== Gestellte Aufgabe ==
Wandle die Zeilen vom Anfang der Auflistung bis einschließlich der Zeile mit „Action: 378,41“ in eine Markdown-Tabelle mit den Spalten „Nummer“ und „Zeile“ um, wobei Leerzeilen entfallen. Lass die Bilder in der Antwort weg.

== Datensatzeinträge ==
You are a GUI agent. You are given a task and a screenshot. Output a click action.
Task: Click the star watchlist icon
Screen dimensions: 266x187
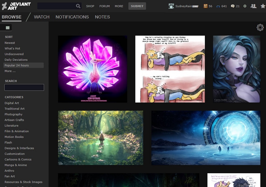pyautogui.click(x=263, y=6)
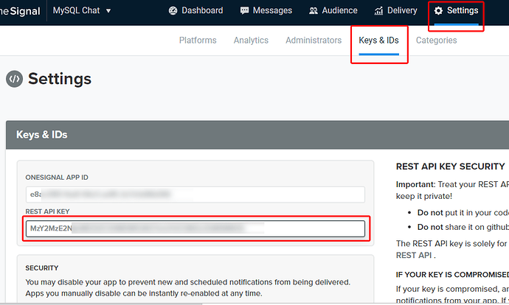Viewport: 509px width, 305px height.
Task: Select the Keys & IDs tab
Action: 378,41
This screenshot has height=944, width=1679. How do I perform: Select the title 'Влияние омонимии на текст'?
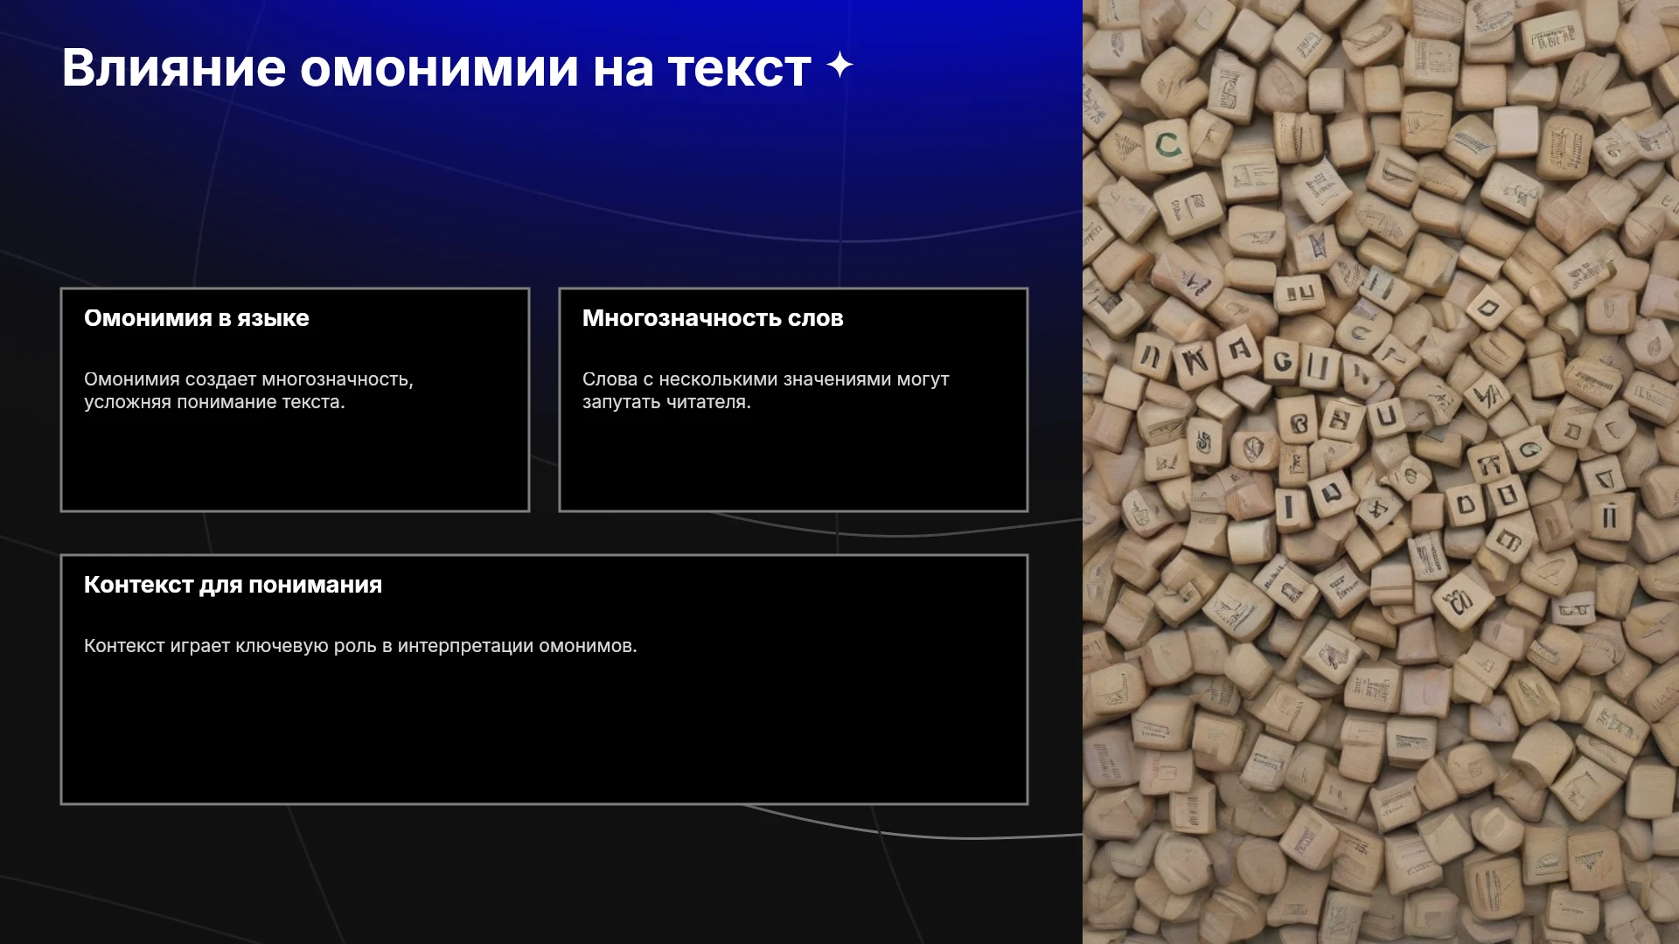436,68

== Richtige Lösung ==
| Nummer | Zeile |
|---|---|
| 1 | You are a GUI agent. You are given a task and a screenshot. Output a click action. |
| 2 | Task: Click the star watchlist icon |
| 3 | Screen dimensions: 266x187 |
| 4 | pyautogui.click(x=263, y=6) |
| 5 | Viewport: 509px width, 305px height. |
| 6 | Task: Select the Keys & IDs tab |
| 7 | Action: 378,41 |